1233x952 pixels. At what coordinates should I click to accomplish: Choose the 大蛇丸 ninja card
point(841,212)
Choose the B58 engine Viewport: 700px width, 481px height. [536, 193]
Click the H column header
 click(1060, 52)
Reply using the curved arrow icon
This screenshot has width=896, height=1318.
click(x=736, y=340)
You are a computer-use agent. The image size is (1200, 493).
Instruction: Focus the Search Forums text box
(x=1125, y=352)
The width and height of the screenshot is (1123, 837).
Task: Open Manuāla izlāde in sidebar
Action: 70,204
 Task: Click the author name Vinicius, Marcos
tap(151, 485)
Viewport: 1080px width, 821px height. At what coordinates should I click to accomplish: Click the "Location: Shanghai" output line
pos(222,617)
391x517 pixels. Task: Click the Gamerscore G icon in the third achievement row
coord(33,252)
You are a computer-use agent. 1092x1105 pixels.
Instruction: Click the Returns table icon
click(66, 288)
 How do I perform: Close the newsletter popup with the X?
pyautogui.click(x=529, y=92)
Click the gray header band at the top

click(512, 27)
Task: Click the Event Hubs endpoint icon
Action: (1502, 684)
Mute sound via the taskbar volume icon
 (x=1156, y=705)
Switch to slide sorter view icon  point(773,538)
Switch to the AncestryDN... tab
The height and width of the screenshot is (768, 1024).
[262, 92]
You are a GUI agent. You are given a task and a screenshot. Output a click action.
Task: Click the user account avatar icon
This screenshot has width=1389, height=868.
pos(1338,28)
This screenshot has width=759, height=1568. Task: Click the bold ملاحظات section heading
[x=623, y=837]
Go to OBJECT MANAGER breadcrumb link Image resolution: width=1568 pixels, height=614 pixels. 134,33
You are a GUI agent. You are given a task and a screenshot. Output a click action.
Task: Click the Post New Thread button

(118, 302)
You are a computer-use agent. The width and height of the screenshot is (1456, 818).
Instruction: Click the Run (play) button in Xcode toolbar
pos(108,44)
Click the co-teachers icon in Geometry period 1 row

PROBLEM TO WORK ON. Copy out every item above line for line, changing nothing.

COMPLETE ANSWER.
1233x952 pixels. At what coordinates should I click to accomplish: Choose the 大蛇丸 ninja card
point(841,212)
Choose the B58 engine Viewport: 700px width, 481px height. [536, 193]
Click the H column header
 click(1060, 52)
Reply using the curved arrow icon
This screenshot has width=896, height=1318.
click(x=736, y=340)
You are a computer-use agent. The image size is (1200, 493).
Instruction: Focus the Search Forums text box
(x=1125, y=352)
The width and height of the screenshot is (1123, 837).
Task: Open Manuāla izlāde in sidebar
Action: 70,204
 Task: Click the author name Vinicius, Marcos
tap(151, 485)
Viewport: 1080px width, 821px height. At what coordinates should I click to accomplish: Click the "Location: Shanghai" output line
pos(222,617)
391x517 pixels. Task: Click the Gamerscore G icon in the third achievement row
coord(33,252)
You are a computer-use agent. 1092x1105 pixels.
Instruction: Click the Returns table icon
click(66, 288)
 How do I perform: Close the newsletter popup with the X?
pyautogui.click(x=529, y=92)
Click the gray header band at the top

click(512, 27)
Task: Click the Event Hubs endpoint icon
Action: (1502, 684)
Mute sound via the taskbar volume icon
 (x=1156, y=705)
Switch to slide sorter view icon  point(773,538)
Switch to the AncestryDN... tab
The height and width of the screenshot is (768, 1024).
[262, 92]
You are a GUI agent. You are given a task and a screenshot. Output a click action.
Task: Click the user account avatar icon
This screenshot has width=1389, height=868.
pos(1338,28)
This screenshot has width=759, height=1568. Task: Click the bold ملاحظات section heading
[x=623, y=837]
Go to OBJECT MANAGER breadcrumb link Image resolution: width=1568 pixels, height=614 pixels. 134,33
You are a GUI agent. You are given a task and a screenshot. Output a click action.
Task: Click the Post New Thread button

(118, 302)
You are a computer-use agent. The width and height of the screenshot is (1456, 818).
Instruction: Click the Run (play) button in Xcode toolbar
pos(108,44)
Click the co-teachers icon in Geometry period 1 row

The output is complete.